(i) Let \(u = 1 + 3 \cos^2 x\). Then \(y = \frac{2}{3} \ln(u)\).

Using the chain rule, \(\frac{dy}{dx} = \frac{2}{3} \cdot \frac{1}{u} \cdot \frac{du}{dx}\).

We have \(\frac{du}{dx} = -6 \cos x \sin x = -3 \sin(2x)\).

Thus, \(\frac{dy}{dx} = \frac{2}{3} \cdot \frac{-3 \sin(2x)}{1 + 3 \cos^2 x}\).

Using \(\sin(2x) = \frac{2 \tan x}{1 + \tan^2 x}\) and \(\cos^2 x = \frac{1}{1 + \tan^2 x}\), we get:

\(\frac{dy}{dx} = \frac{-4 \tan x}{4 + \tan^2 x}\).
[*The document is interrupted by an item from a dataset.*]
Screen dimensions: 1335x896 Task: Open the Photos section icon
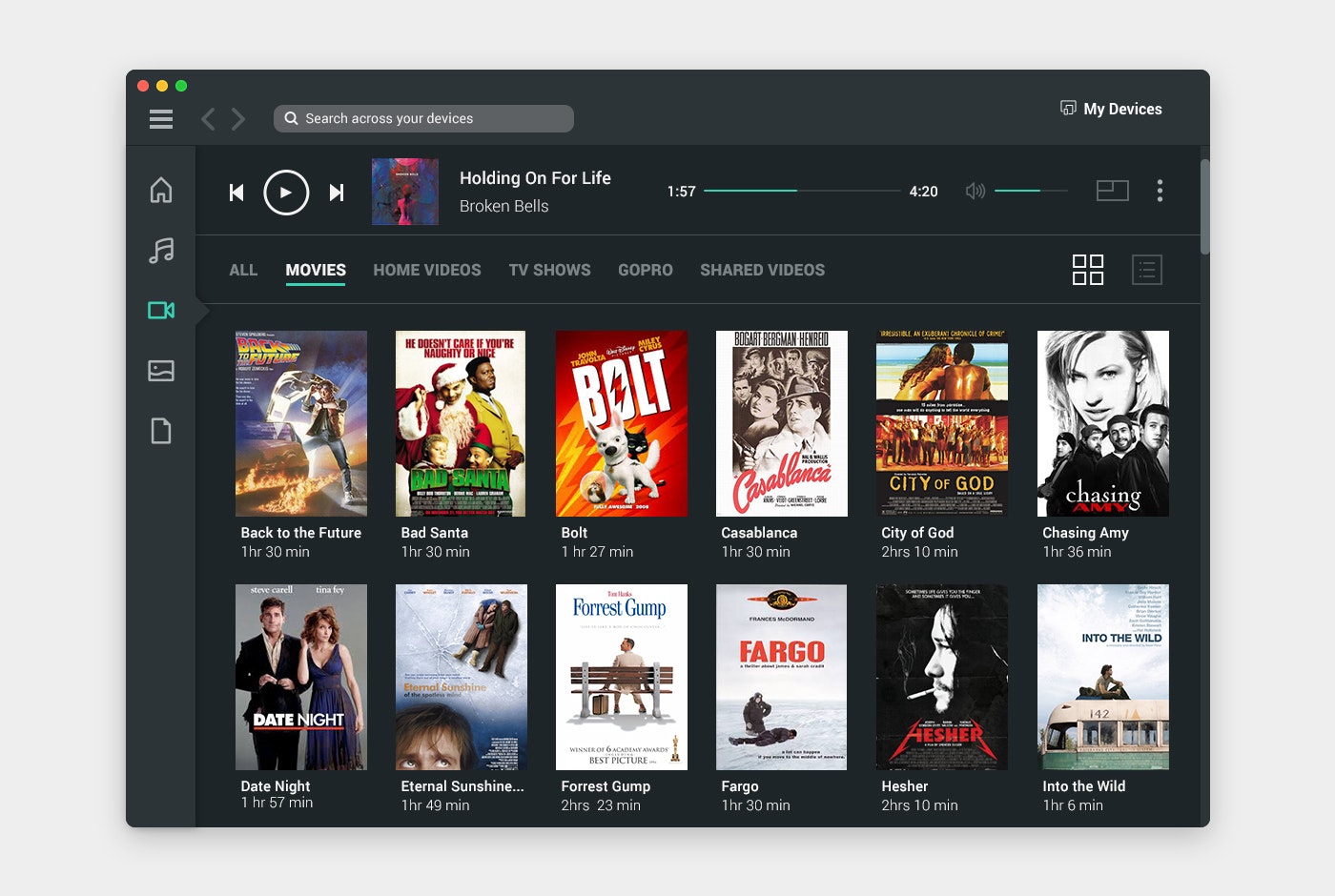[161, 371]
(ii) Set \(\frac{dy}{dx} = -1\):

\(\frac{-4 \tan x}{4 + \tan^2 x} = -1\).

Solving, \(4 \tan x = 4 + \tan^2 x\).

\(\tan^2 x - 4 \tan x + 4 = 0\).

Solving the quadratic equation, \(\tan x = 2 \pm \sqrt{0} = 2\).

Thus, \(x = \arctan(2) \approx 1.11\).